--- Data excerpts Enclosed Below ---
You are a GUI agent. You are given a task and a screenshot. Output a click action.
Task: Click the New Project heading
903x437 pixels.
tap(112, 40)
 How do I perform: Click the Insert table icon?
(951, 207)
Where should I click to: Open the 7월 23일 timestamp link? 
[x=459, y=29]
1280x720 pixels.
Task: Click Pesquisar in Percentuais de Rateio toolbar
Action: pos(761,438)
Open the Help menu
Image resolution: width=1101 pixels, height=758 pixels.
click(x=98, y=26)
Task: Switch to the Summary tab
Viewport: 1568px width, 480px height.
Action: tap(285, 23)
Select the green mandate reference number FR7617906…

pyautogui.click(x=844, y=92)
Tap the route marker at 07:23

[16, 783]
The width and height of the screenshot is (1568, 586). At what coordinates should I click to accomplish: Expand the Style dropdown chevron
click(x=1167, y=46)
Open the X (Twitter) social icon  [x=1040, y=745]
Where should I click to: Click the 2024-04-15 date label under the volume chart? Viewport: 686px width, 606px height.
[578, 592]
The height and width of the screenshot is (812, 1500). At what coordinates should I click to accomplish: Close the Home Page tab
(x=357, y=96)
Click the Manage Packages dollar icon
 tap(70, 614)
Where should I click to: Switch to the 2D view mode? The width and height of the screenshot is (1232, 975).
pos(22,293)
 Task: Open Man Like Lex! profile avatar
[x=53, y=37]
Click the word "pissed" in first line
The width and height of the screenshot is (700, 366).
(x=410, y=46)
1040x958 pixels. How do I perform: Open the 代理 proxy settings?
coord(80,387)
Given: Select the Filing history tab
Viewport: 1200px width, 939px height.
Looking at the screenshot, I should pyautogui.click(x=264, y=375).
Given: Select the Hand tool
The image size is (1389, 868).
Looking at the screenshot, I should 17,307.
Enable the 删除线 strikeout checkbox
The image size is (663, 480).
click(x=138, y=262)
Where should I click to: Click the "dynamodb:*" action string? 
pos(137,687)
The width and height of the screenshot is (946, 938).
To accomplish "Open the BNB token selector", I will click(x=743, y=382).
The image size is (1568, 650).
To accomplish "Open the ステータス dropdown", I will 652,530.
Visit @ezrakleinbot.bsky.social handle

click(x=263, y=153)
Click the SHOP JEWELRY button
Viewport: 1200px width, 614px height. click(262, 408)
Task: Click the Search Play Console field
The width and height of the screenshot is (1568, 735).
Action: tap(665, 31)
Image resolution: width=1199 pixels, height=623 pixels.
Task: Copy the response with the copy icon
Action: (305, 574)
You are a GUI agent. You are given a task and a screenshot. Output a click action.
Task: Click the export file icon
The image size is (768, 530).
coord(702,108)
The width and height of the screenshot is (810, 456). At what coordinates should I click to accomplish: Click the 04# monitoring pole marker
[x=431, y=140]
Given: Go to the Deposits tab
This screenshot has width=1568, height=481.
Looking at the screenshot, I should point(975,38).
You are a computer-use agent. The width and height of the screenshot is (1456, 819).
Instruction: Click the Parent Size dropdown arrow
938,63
--- End of Enclosed Data excerpts ---
Problem to work on
Nothing but the lines from the top of the records down to the line with "Open the Help menu" belongs in the answer; repeat them exactly.

Written solution
You are a GUI agent. You are given a task and a screenshot. Output a click action.
Task: Click the New Project heading
903x437 pixels.
tap(112, 40)
 How do I perform: Click the Insert table icon?
(951, 207)
Where should I click to: Open the 7월 23일 timestamp link? 
[x=459, y=29]
1280x720 pixels.
Task: Click Pesquisar in Percentuais de Rateio toolbar
Action: pos(761,438)
Open the Help menu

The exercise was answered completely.